*WRITTEN REQUEST 1:* Express the data listing, starting at the line containing "This screenshot has height=543, width=923." and ending at the last line of the data listing, as a JSON list of strings, one string per line, with blank lines left out.

▬▬▬

Do you think deficit spending that successfully prevents an overthrow of the US government, or a thermonuclear war, or the destruction of an entire city, is “fiscally irresponsible”, or perhaps “pork”? Or do you think it’s a “good investment”?
Quite a while back, I decided that destruction-prevention was a good investment. But destruction-prevention is a double negative that is one heck of a tough idea to communicate, I’ve discovered. Nonetheless, I plan to continue hammering away at it, because it’s time we stopped ignoring the double negative. Ignoring it has been costing lives, property, and money for too long. Our definition of the word “investment” is long overdue for a mini-overhaul.
Here’s the current, insufficient definition of the word “investment”:
Investment is the purchase of goods that are not consumed today but are used in the future to create wealth.
That definition is inadequate because it doesn’t cover a lot of government expenditures that are true investments in a better future, instead of “pork” (i.e., wasteful consumption). Levee-strengthening is the first example that comes to mind.
So here’s a new, improved definition of the word “investment”:
Investment is the purchase of goods that are not consumed today but are used in the future, either to: (a) create new wealth; or (b) prevent the destruction of existing wealth.
[The proper definition of “wealth” is in the end note at the bottom of this article. Hint: money isn’t wealth.]
What’s a good investment?
Under the new, improved definition, a good investment is an expenditure that successfully creates new wealth or prevents destruction of existing wealth.

▬▬▬

*WRITTEN REQUEST 2:* Please decide whether each statement below agrees with the passage on investment, answering yes or no and quoting the deciding words: (a) The passage says money is wealth. (b) Levee-strengthening is offered as an example of a government expenditure that is a true investment. (c) The writer finds destruction-prevention an easy idea to communicate.

Data listing:

▬▬▬

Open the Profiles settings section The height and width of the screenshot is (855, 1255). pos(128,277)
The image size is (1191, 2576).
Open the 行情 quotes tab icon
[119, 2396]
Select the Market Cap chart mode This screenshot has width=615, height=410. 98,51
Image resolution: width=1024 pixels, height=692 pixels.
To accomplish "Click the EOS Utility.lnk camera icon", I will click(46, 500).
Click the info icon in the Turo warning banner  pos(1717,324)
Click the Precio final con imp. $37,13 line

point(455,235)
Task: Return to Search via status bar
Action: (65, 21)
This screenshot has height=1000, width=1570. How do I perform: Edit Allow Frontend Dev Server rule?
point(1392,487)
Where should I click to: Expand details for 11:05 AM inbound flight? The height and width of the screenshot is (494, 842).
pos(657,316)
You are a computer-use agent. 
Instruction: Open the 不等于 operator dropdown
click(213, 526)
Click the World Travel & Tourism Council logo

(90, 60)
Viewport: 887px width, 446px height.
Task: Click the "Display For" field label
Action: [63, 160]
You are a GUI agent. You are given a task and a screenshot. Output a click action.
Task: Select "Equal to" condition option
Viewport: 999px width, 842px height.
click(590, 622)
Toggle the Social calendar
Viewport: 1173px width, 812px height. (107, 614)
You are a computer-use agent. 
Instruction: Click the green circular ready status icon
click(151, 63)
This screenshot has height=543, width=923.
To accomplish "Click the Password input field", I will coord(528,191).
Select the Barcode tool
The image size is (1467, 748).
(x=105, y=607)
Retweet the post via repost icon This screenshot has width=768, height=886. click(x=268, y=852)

▬▬▬

*EXERCISE RESULT 1:*
[
  "This screenshot has height=543, width=923.",
  "To accomplish \"Click the Password input field\", I will coord(528,191).",
  "Select the Barcode tool",
  "The image size is (1467, 748).",
  "(x=105, y=607)",
  "Retweet the post via repost icon This screenshot has width=768, height=886. click(x=268, y=852)"
]

*EXERCISE RESULT 2:*
(a) No: "Hint: money isn’t wealth."
(b) Yes: "Levee-strengthening is the first example that comes to mind."
(c) No: "destruction-prevention is a double negative that is one heck of a tough idea to communicate"